Anos mais tarde, Cida descobriu que a filha tinha lúpus, “foi o pior dia da minha vida, fiquei revoltada. Porque por mais que ela carregasse esse gene, acredito que o bullying ajudou a desencadear a doença”. Mas como em todas as ocasiões de sua vida, ela se agarrou na fé. “Não sei o que seria de mim sem minha mãe. Ela nunca deixou faltar nada em casa, fez um papel de pai melhor do que ninguém e me ajudou a conquistar tudo o que tenho hoje”. Relata a filha, que mostra uma admiração pela mãe, que esteve ao seu lado para presenciar o dia em que passou na Universidade de São Paulo (USP) em gerontologia. A emoção não foi pouca, por todas as batalhas que as duas enfrentaram juntas. “Por outro lado, sua superproteção também desenvolveu este lado dependente meu, acho que ela nunca me deixou crescer por completo. Se ela não estivesse lá para me apoiar sempre e fazer tudo por mim, talvez hoje eu fosse alguém mais independente”, acrescentou Gabriella.
Se tem um substantivo que define bem Cida é “Maria”, a que aparece na canção de Milton Nascimento, Maria, Maria. Diante de todas as suas lutas, “quem traz na pele essa marca possui a estranha mania de ter fé na vida”. Sua vida não foi como ela sonhou, é surpreendente saber que aquela mulher não tem orgulho de quem se tornou hoje. “Tenho consciência deque você tem que ter tempo para os outros e para você. E eu abri mão de tudo. Acho que fiz isso para me redimir com uma família que sempre julgou meus atos, por ter ficado grávida de um dependente químico... Pela minha insegurança, nunca quis abrir mão de ser funcionária pública para trabalha na área que eu tanto quis, que era o jornalismo. Arrependo-me de não ter arriscado, de ter se acomodado. Minha ansiedade, o possível diagnóstico de bipolaridade, isso me prejudicou bastante. Se tivesse noção dessas disfunções quando eu era jovem, acho que teria me tratado e teria coragem de ter outro futuro”. Pois para aqueles que ouvem essa história, só acreditam mais ainda que “quem traz no corpo a marca Maria, Maria, mistura a dor e a alegria”.

Tarefa 1 ▸
As afirmações abaixo concordam com o texto sobre Cida? Para cada uma, diga sim ou não e copie as palavras do texto que decidem a resposta.
(a) Gabriella passou na USP em gerontologia.
(b) Cida largou o emprego de funcionária pública para trabalhar com jornalismo.
(c) Cida tem orgulho de quem se tornou hoje.
Tarefa 2 ▸ Transforme em uma lista curta o parágrafo do texto sobre Cida que começa com "Anos mais tarde, Cida descobriu". Mantenha os fatos principais.

Informações exibidas ▸
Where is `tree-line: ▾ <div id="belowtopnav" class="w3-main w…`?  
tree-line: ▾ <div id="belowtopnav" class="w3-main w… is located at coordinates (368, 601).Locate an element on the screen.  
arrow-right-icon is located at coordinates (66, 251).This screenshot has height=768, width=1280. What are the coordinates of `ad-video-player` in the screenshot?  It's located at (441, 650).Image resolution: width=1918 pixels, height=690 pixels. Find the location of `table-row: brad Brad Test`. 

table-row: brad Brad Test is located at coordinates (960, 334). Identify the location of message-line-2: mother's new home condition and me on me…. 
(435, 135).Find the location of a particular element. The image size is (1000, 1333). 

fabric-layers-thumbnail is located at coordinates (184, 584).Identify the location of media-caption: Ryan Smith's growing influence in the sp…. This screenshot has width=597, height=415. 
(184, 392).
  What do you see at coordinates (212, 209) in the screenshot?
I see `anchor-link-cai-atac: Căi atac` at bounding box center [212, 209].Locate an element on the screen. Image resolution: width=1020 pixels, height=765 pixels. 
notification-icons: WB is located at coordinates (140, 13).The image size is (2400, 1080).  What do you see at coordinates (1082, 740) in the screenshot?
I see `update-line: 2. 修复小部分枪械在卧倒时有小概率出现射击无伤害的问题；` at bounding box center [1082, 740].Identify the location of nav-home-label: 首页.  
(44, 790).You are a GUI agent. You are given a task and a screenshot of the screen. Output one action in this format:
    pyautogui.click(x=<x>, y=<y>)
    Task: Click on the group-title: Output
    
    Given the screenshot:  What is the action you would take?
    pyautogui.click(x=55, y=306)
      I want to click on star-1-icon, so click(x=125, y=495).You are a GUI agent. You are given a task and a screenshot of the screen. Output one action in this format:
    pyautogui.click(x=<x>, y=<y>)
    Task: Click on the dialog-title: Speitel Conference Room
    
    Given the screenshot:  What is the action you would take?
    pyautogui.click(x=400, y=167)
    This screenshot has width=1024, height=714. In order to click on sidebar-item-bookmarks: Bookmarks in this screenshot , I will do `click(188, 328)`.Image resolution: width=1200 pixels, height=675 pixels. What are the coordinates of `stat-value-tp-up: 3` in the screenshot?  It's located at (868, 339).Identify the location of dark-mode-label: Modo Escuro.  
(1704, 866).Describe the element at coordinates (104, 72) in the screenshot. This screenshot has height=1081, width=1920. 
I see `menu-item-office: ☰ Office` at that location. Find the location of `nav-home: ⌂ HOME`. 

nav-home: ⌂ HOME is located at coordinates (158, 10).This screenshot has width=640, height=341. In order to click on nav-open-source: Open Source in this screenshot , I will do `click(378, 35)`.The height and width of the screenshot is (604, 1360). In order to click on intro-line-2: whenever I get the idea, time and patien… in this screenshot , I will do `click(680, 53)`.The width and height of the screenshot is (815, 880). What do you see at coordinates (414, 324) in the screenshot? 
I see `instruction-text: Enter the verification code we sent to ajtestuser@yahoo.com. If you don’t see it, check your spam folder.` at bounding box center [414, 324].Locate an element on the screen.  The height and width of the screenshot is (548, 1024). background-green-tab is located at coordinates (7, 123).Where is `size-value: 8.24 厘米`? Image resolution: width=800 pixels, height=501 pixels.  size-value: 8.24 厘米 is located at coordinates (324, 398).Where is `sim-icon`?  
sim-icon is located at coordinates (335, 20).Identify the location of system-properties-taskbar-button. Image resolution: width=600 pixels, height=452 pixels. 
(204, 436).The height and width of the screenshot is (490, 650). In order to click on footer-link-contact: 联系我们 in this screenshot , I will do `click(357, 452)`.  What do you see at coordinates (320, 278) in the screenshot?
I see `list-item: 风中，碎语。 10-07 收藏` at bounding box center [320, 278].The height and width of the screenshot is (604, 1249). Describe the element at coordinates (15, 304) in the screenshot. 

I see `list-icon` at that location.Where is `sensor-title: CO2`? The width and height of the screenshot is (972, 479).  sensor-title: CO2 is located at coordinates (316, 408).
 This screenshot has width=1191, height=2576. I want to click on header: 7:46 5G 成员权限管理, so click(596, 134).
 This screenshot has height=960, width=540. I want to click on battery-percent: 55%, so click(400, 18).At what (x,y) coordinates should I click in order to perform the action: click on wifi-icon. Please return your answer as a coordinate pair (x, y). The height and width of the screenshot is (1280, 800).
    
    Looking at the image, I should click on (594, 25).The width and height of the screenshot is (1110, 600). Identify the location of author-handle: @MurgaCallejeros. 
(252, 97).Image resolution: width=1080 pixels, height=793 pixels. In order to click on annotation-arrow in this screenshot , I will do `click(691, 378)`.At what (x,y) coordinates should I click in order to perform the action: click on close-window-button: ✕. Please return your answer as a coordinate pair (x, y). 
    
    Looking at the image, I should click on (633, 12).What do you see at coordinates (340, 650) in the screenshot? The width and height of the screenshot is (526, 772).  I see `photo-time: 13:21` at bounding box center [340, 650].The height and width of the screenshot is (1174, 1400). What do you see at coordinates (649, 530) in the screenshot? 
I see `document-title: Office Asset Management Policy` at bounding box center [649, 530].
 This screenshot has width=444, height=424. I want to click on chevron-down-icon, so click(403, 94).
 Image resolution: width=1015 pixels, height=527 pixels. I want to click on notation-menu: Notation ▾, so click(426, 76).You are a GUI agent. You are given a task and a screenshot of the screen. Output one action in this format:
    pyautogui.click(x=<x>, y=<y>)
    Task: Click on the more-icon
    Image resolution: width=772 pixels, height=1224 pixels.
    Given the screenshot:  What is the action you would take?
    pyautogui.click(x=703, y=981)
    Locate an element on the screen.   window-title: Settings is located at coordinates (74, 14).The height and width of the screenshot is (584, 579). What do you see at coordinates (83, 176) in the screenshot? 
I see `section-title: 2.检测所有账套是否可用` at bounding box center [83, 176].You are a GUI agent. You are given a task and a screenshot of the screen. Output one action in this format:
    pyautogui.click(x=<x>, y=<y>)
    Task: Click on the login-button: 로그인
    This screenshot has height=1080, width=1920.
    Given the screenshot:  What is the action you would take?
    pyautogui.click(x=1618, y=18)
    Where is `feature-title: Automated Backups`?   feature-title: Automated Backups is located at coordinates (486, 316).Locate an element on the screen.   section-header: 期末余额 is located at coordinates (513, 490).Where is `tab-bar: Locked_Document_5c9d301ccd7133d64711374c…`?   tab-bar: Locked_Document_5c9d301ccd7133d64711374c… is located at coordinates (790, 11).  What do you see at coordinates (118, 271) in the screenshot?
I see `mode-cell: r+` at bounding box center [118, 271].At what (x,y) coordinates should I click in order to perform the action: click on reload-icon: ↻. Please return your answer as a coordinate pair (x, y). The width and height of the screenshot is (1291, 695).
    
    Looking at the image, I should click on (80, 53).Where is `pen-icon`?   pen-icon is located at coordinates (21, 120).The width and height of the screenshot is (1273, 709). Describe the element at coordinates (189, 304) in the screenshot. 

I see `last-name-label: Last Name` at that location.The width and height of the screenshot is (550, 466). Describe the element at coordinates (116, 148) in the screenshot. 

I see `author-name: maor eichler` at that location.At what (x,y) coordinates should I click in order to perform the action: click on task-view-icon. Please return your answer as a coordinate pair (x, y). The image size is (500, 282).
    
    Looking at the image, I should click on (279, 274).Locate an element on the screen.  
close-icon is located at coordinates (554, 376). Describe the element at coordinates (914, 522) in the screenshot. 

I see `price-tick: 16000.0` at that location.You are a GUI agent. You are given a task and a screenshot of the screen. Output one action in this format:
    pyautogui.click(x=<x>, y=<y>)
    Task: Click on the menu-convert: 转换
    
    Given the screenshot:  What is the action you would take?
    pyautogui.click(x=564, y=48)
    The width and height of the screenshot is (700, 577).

Resposta esperada 1 ▸
(a) Sim: "passou na Universidade de São Paulo (USP) em gerontologia".
(b) Não: "nunca quis abrir mão de ser funcionária pública".
(c) Não: "aquela mulher não tem orgulho de quem se tornou hoje".

Resposta esperada 2 ▸
- Cida descobriu que a filha tinha lúpus e acredita que o bullying ajudou a desencadear a doença.
- Nesse momento, como em toda a vida, ela se agarrou na fé.
- A filha, Gabriella, admira a mãe: diz que ela nunca deixou faltar nada em casa, fez o papel de pai e a ajudou a conquistar o que tem.
- Cida estava ao lado dela no dia em que Gabriella passou na USP em gerontologia.
- Gabriella também acha que a superproteção da mãe a deixou dependente e que talvez fosse mais independente sem ela.